==== Source extract
You would have to contact dell for the correct part. And I'm willing to be its more than $60.

Better off buying a mobo thats not restricted to nothing.


----------



## eatmoresoap (Dec 12, 2006)

*Chipset Heatsink Not Detected*

I've had 2 dells in our shop with the the same error.  I found that on both, the chipset heatsink, (Not the CPU heatsink) is heald down by a silver bar that crosses the heatsink and is anchored by 2 "loops" that are soldered to the board.  In both cases these loops or anchors had one popped out so that the silver bar wasn't held down at both points.  I don't think there is a thermal sensor for this heatsink, it seems to just be the completion of the circuit from one anchor to the other that tells the PC that all is well.  You have to solder these anchors in.  If I move the silver bar away from one of these anchors and open the circuit but still keep the tension on the heatsink so in no way stop the transfer of heat from the chipset I will get the heatsink failure error.  This proves that the PC is looking for a signal saying the circuit is complete and not that there is a thermal issue.


----------



## Athlon2K15 (Dec 12, 2006)

thats is a very interesting theory...i wonder if the same is true for all oems..or just dell?


----------



## welliott (Dec 12, 2006)

eatmoresoap said:


> I've had 2 dells in our shop with the the same error.  I found that on both, the chipset heatsink, (Not the CPU heatsink) is heald down by a silver bar that crosses the heatsink and is anchored by 2 "loops" that are soldered to the board.  In both cases these loops or anchors had one popped out so that the silver bar wasn't held down at both points.  I don't think there is a thermal sensor for this heatsink, it seems to just be the completion of the circuit from one anchor to the other that tells the PC that all is well.  You have to solder these anchors in.  If I move the silver bar away from one of these anchors and open the circuit but still keep the tension on the heatsink so in no way stop the transfer of heat from the chipset I will get the heatsink failure error.  This proves that the PC is looking for a signal saying the circuit is complete and not that there is a thermal issue.
========
#### [Problems and tasks]
**A.** In the forum thread about the Dell heatsink error, what holds the chipset heatsink down?
**B.** Extend the forum thread on the Dell heatsink error with the part that comes next, starting right after the last quoted post.
The data after this thread isn't needed for anything here.
==== Information supplied
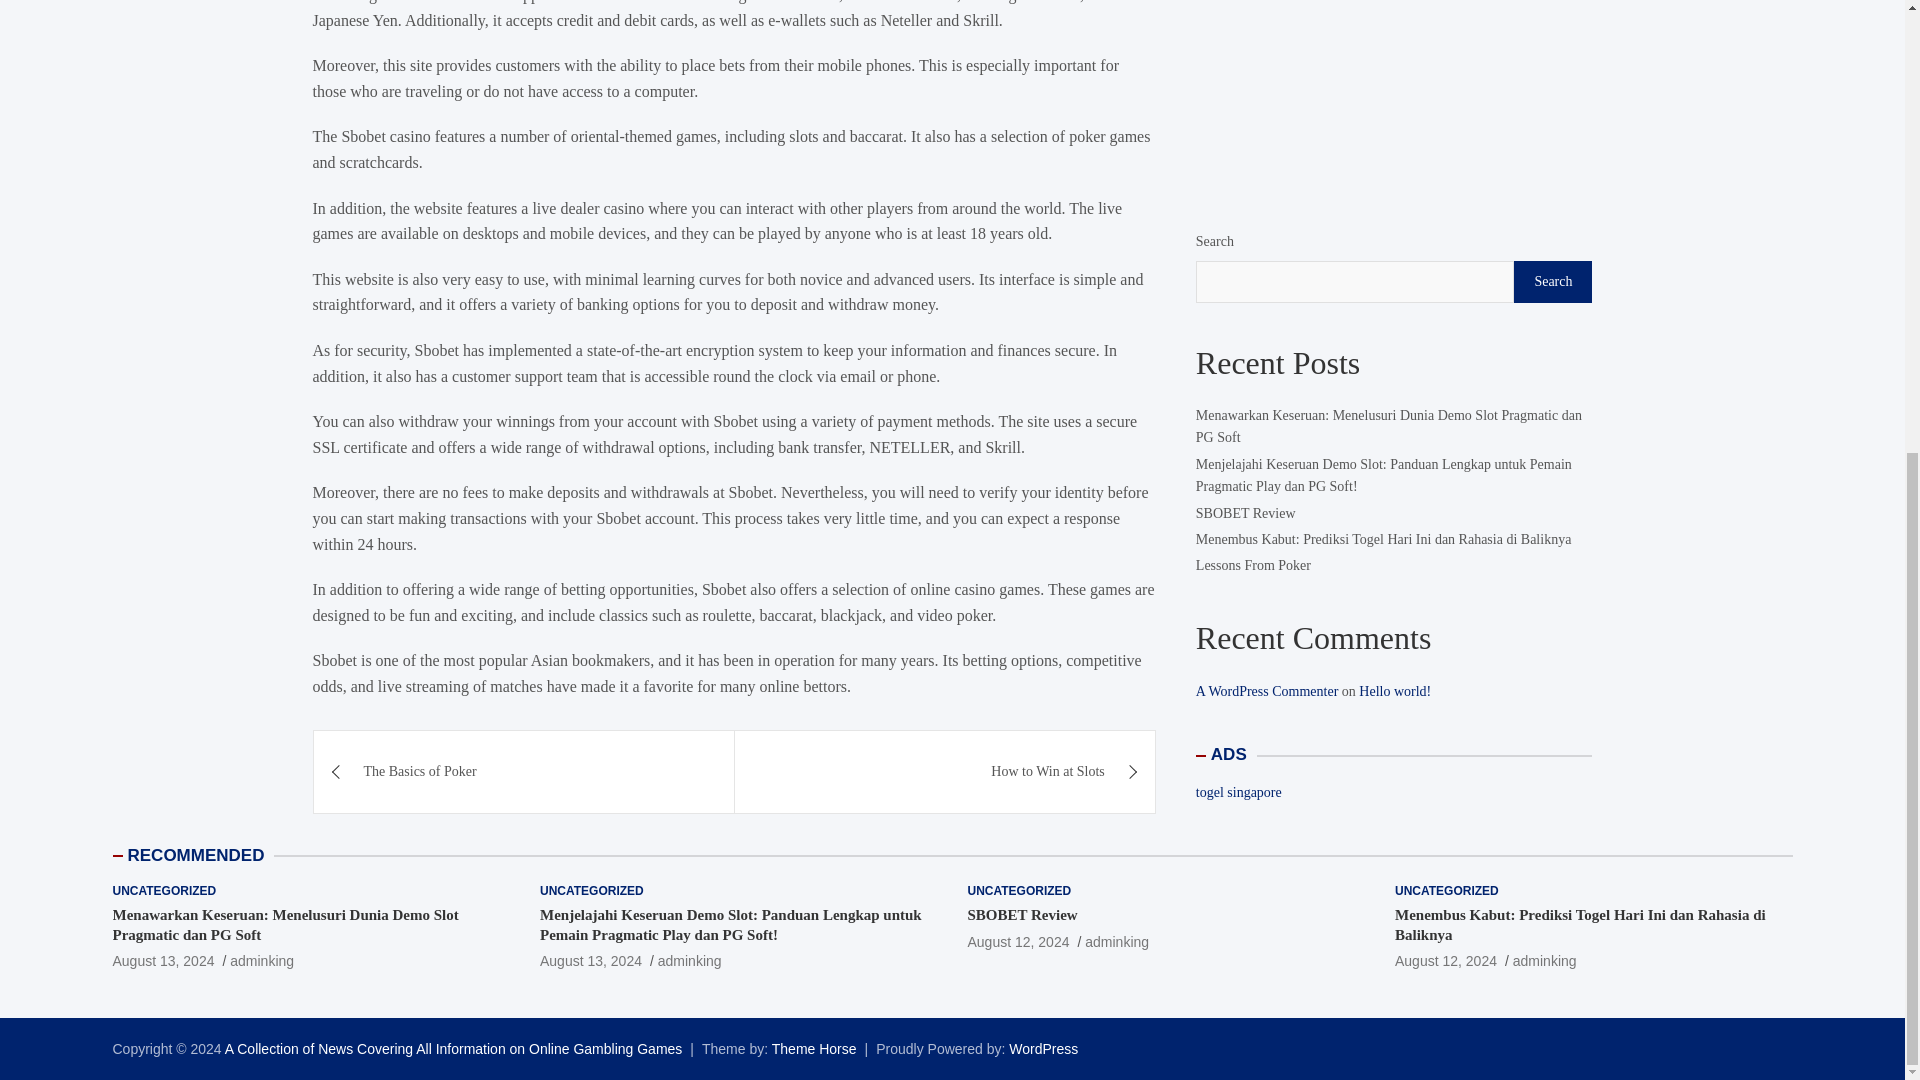 The height and width of the screenshot is (1080, 1920). I want to click on How to Win at Slots, so click(945, 772).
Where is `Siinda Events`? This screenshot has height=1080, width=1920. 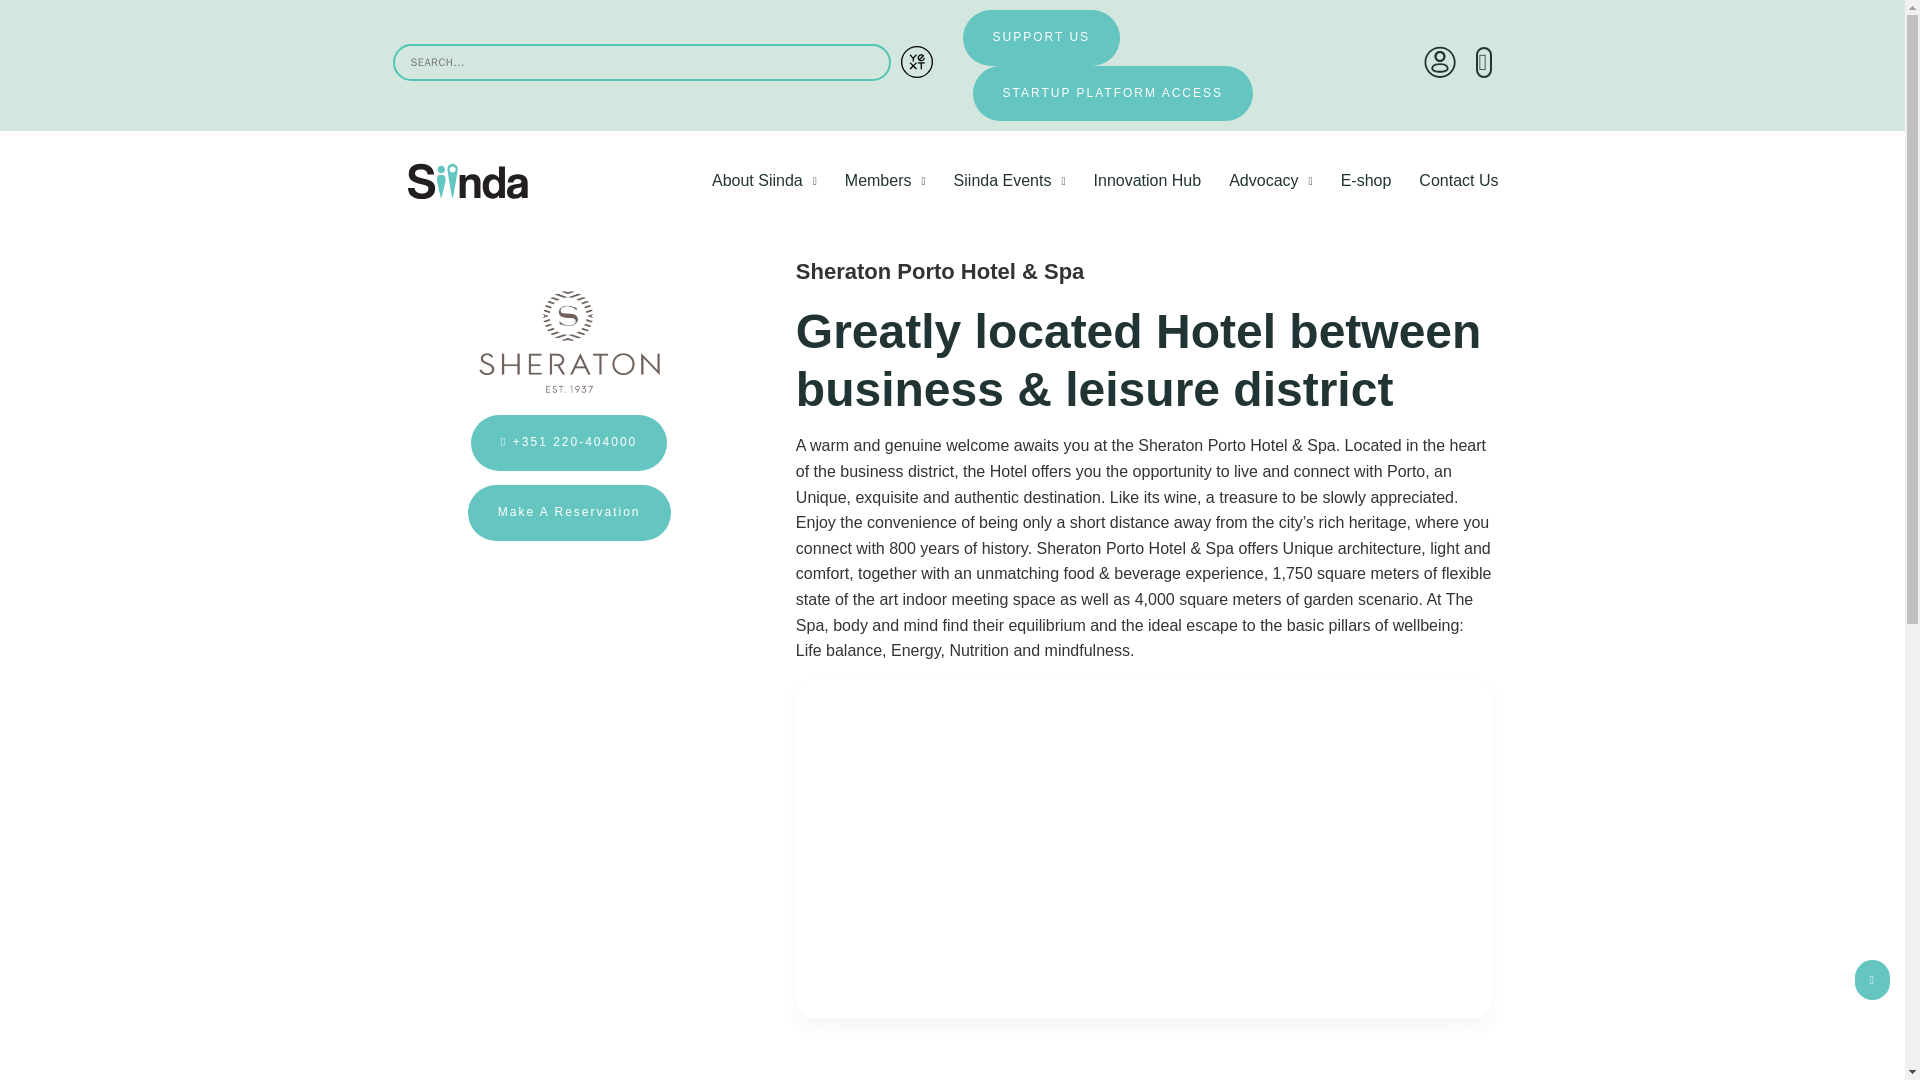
========
#### [Exercise responses]
**A.** A silver bar that crosses the heatsink and is anchored by two loops soldered to the board.

**B.**
 hi. thanx. gave up and bought a complete new mobo c/w correct sink/loop wire.
it fired up first time and was quite a thrill to have built one...i only started ebaying in feb this year.  welliott


----------



## xman2007 (Dec 12, 2006)

Dippyskoodlez said:


> Its a small silver heatsink that goes on the chipset...
> 
> Theres no way to actually detect a chipset heatsink, so it may want a fan plugged into the proper header.
> 
> Strange that you got this error..




just thinking the same  thing


----------



## lookingforanswers (Dec 9, 2007)

*Follow-up inquiry*



eatmoresoap said:


> I've had 2 dells in our shop with the the same error.  I found that on both, the chipset heatsink, (Not the CPU heatsink) is heald down by a silver bar that crosses the heatsink and is anchored by 2 "loops" that are soldered to the board.  In both cases these loops or anchors had one popped out so that the silver bar wasn't held down at both points.  I don't think there is a thermal sensor for this heatsink, it seems to just be the completion of the circuit from one anchor to the other that tells the PC that all is well.  You have to solder these anchors in.  If I move the silver bar away from one of these anchors and open the circuit but still keep the tension on the heatsink so in no way stop the transfer of heat from the chipset I will get the heatsink failure error.  This proves that the PC is looking for a signal saying the circuit is complete and not that there is a thermal issue.



Thanks for this post--  I would like to repeat the remedy that you have described as it seems to address the same problem with my own PC (Dell Dimension 4600C.  I found one of the "loops" detached and kicking around inside the computer...  I would like to reattach this by soldering it, as you suggest.  However, I am new to computer hardware repair and would greatly appreciate direction as to how this should be done.  
I have a "medium-duty" soldering iron...can this be used?  Or is a finer tool required? 
Do I need to remove the mother-board so that I can solder on the 'back' side?  
Can you give advice on soldering such small parts?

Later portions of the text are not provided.